Baru-baru ini permasalahan yang muncul mengusik eksistensi KPK adalah masalah izin penyadapan yang dilakukan KPK terhadap tersangka korupsi. Pemerintah melalui Departemen Komunikasi dan Informatika ingin mengesahkan Rancangan Peraturan Pemerintah (RPP) tentang Tata Cara Intersepsi (Penyadapan). Jadi, KPK sebelum melakukan penyadapan harus meminta izin pengadilan dan pusat intersepsi nasional. Hal ini akan membuat gerak KPK semakin sempit, pasalnya penyadapan itu sifatnya rahasia dan harus segera. Apabila penyadapan memerlukan izin maka diperlukan proses yang cukup lama sehingga proses penyadapan akan semakin lama pula. Namun, Menteri Komunikasi dan Informatika Tifatul Sembiring mengatakan bahwa pemerintah hanya menyempurnakan Perkominfo Nomor 11/2006 sampai munculnya UU yang diperintahkan oleh Mahkamah Konstitusi. Sampai sekarang, penyadapan perlu dilakukan terus dengan landasan hukum yang kuat.

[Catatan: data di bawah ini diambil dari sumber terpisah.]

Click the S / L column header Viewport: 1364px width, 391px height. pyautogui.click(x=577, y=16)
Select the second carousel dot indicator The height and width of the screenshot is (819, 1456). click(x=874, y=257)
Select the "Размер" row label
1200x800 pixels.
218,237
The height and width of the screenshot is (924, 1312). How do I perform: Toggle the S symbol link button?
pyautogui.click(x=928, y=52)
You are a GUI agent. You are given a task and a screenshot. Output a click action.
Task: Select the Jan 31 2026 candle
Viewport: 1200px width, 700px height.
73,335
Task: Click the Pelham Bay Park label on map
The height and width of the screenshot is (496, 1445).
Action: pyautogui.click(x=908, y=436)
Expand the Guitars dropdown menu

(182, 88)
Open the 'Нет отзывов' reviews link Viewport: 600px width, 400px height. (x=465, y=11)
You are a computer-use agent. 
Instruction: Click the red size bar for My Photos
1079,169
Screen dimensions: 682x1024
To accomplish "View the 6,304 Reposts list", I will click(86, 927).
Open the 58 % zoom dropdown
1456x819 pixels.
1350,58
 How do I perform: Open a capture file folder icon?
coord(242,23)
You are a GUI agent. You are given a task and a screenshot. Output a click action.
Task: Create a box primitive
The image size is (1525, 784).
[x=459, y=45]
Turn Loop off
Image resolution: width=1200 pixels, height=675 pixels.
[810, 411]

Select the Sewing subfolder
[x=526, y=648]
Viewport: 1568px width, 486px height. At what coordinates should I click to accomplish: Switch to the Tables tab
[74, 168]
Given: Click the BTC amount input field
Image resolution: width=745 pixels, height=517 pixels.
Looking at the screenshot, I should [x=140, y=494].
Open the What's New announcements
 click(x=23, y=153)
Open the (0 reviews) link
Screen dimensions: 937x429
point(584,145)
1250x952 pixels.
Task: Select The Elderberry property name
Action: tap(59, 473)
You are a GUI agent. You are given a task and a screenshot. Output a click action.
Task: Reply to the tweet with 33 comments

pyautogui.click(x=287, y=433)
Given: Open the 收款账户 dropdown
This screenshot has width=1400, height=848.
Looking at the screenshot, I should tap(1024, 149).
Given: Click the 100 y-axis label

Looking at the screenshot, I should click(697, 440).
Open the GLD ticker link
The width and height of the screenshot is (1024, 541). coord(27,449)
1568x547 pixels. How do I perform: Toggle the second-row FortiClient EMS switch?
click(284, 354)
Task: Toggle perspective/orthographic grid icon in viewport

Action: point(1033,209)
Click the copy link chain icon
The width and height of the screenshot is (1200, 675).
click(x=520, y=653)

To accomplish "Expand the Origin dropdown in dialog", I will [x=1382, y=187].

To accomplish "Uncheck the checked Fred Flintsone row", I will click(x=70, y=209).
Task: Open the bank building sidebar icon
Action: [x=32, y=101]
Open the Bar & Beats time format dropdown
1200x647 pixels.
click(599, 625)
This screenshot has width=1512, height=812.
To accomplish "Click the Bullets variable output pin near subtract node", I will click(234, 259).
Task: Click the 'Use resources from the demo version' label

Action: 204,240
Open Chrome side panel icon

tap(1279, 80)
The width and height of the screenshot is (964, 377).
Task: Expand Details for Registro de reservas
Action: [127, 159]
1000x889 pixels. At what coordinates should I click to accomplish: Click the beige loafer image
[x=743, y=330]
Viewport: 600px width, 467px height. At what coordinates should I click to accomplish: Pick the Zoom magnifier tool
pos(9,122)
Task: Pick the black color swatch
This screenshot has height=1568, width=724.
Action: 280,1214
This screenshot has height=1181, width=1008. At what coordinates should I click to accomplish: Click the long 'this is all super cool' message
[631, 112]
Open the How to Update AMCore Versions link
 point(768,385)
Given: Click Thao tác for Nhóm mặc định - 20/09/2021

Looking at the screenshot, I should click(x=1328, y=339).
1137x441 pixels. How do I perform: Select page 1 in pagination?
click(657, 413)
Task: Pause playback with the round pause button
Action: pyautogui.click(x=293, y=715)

Jadi kalau nanti UU tata cara penyadapan selesai, semua PP, peraturan menteri batal demi hukum. Semoga peraturan-peraturan yang diberlakukan oleh pemerintah maupun legislatif tidak mengekang gerak KPK dalam memberantas korupsi sehingga dapat tercipta Indonesia yang bersih dari korupsi.